Pertama, Pelajari adat setempat terkait kebiasaan jual beli tanah. Kenapa? Hukum agraria yang berlaku di Indonesia adalah hukum adat.
Pada jaman Belanda, kepemilikan tanah dibagi menjadi tanah adat dan tanah barat atau Belanda.
Untuk catatan kepemilikan tanah eks Belanda, catatan tersebut tersimpan di Kantor Pertanahan. Sedangkan catatan buku C ada di desa, kelurahan atau kecamatan dimana Kikitir atau Girik tersebut di keluarkan.
Kedua, persiapkan dokumen/akta pernyataan sebagai berikut:
1. Surat keterangan tidak sengketa tanah dan diatasnya (bangunan dan pohon)
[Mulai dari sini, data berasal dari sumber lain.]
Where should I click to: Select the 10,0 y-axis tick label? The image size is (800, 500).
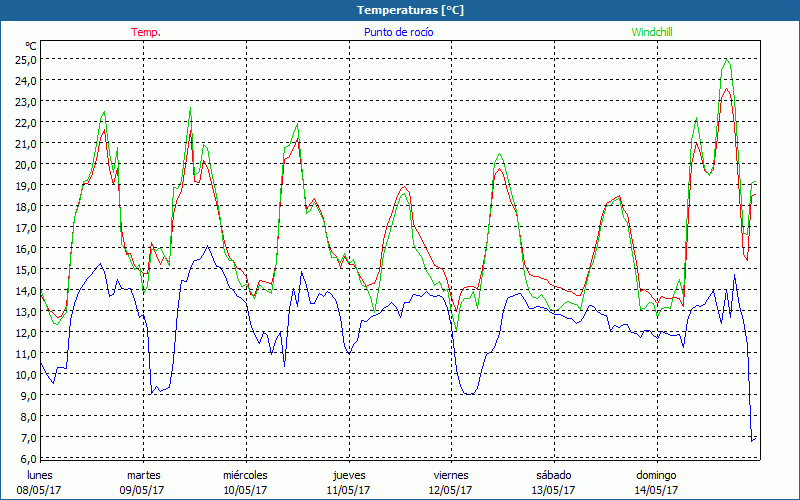pyautogui.click(x=25, y=375)
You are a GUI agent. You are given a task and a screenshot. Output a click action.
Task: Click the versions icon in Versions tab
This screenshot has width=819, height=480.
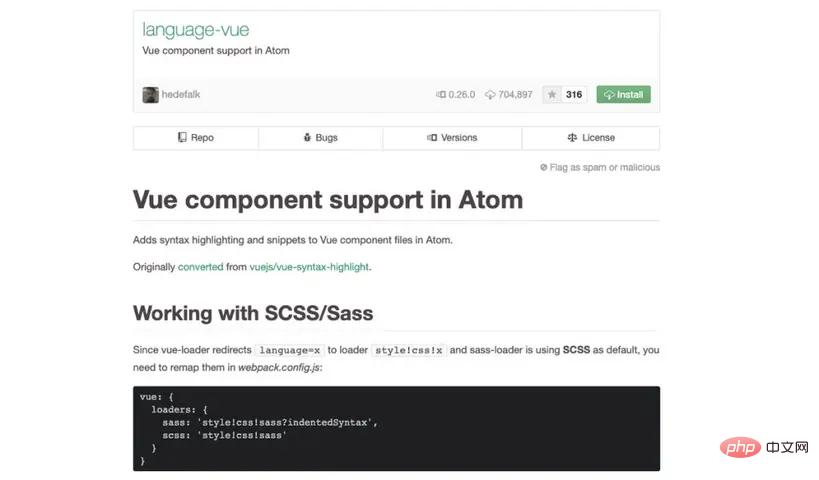432,137
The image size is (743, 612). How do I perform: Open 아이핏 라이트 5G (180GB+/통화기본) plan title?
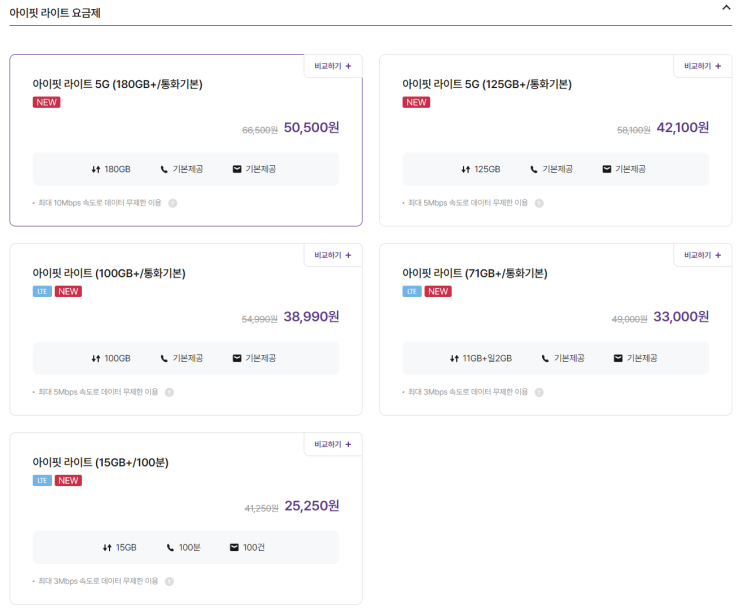point(117,84)
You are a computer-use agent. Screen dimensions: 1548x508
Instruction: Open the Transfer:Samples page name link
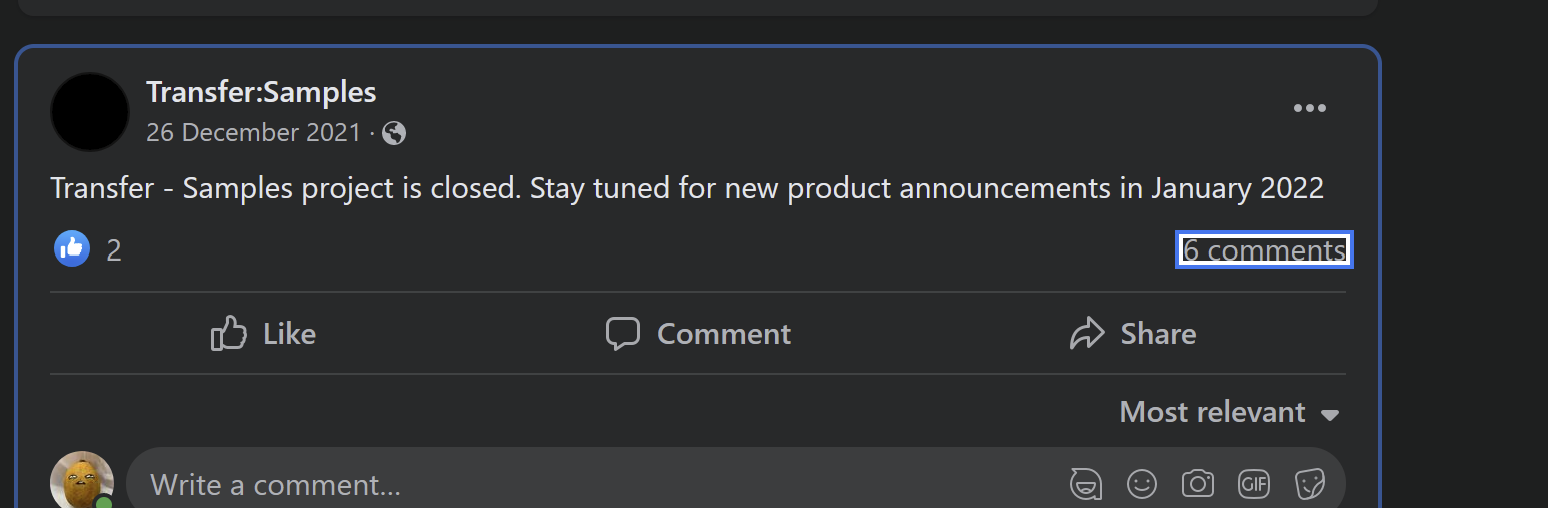click(x=261, y=92)
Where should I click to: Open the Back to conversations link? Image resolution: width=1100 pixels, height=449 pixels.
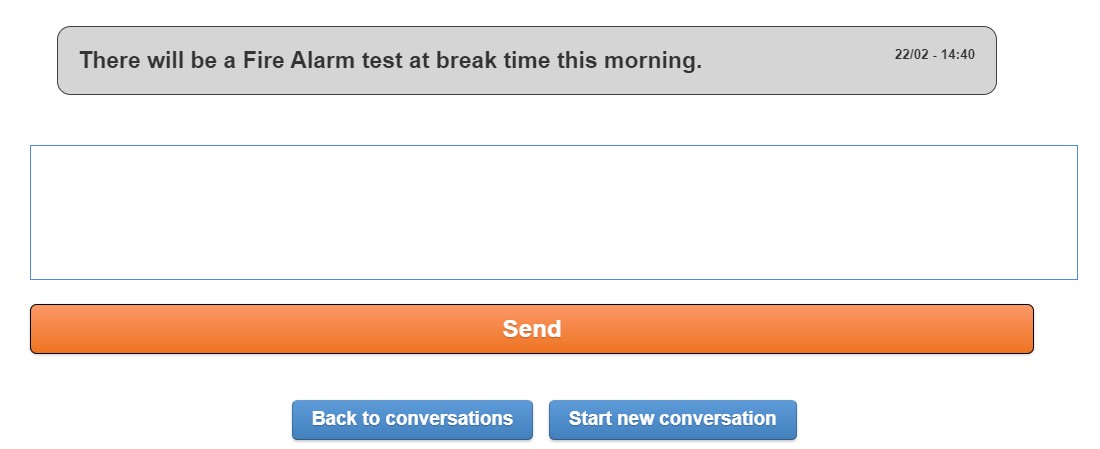pos(412,419)
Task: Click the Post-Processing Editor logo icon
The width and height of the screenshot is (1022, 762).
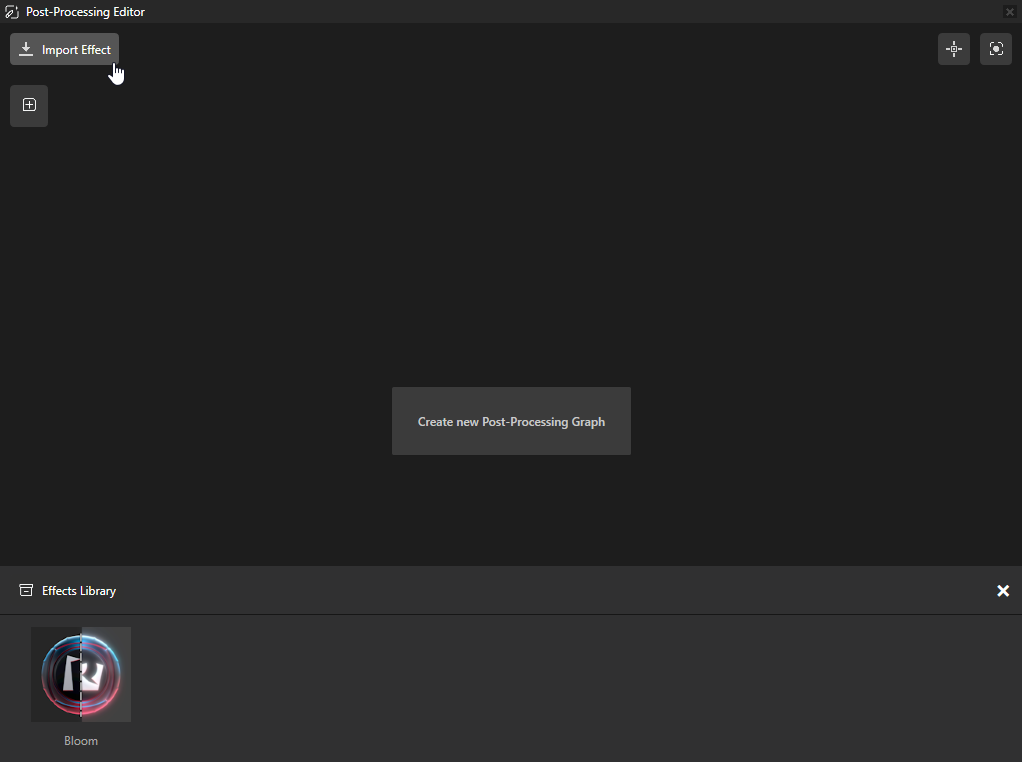Action: pyautogui.click(x=12, y=11)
2. Surat keterangan tidak sengketa perbatasan tanah
3. Surat keterangan sedang tidak pernah diperjualbelikan dan tidak sedang menjadi jaminan kepada pihak manapun
4. Surat keterangan persetujuan ahli waris
5. Surat keterangan tanah dan diatasnya diperoleh dengan cara sah.
Ketiga, apabila ada perbedaan nama dalam sertipikat tanah dengan identitas pemegang, maka perlu ditanyakan dan diminta AJB antara pemilik sebelumnya dengan pemegang sertipikat saat ini serta diminta dokumen/akta seperti pada nomor 2 (dua) diatas, hal ini untuk menghindari gugatan dari pihak atau ahli waris pemilik sebelumnya.
Keempat, mendatangi kantor BPN (Badan Pertanahan Nasional) setempat. Sesuai Pasal 34 PP No. 24 Tahun 1997, lembaga ini akan mengecek keaslian sertifikat berdasarkan peta pendaftaran, daftar tanah, surat ukur, dan buku tanah.
Kelima, apabila berupa tanah girik. Dokumen/akta yang perlu dipersiapkan sama dengan nomor 2 (dua) diatas dan ditambah
1. Surat Keterangan Riwayat Tanah, yang menceritakan riwayat penguasaan tanah dari masa awal hingga saat ini.
2. Surat Keterangan Penguasaan Tanah Secara Sporadik yang berguna untuk memastikan bahwa pemohon menguasai bidang tanah tersebut. Surat ini dibuat oleh pemohon dan diketahui oleh lurah atau kepala desa.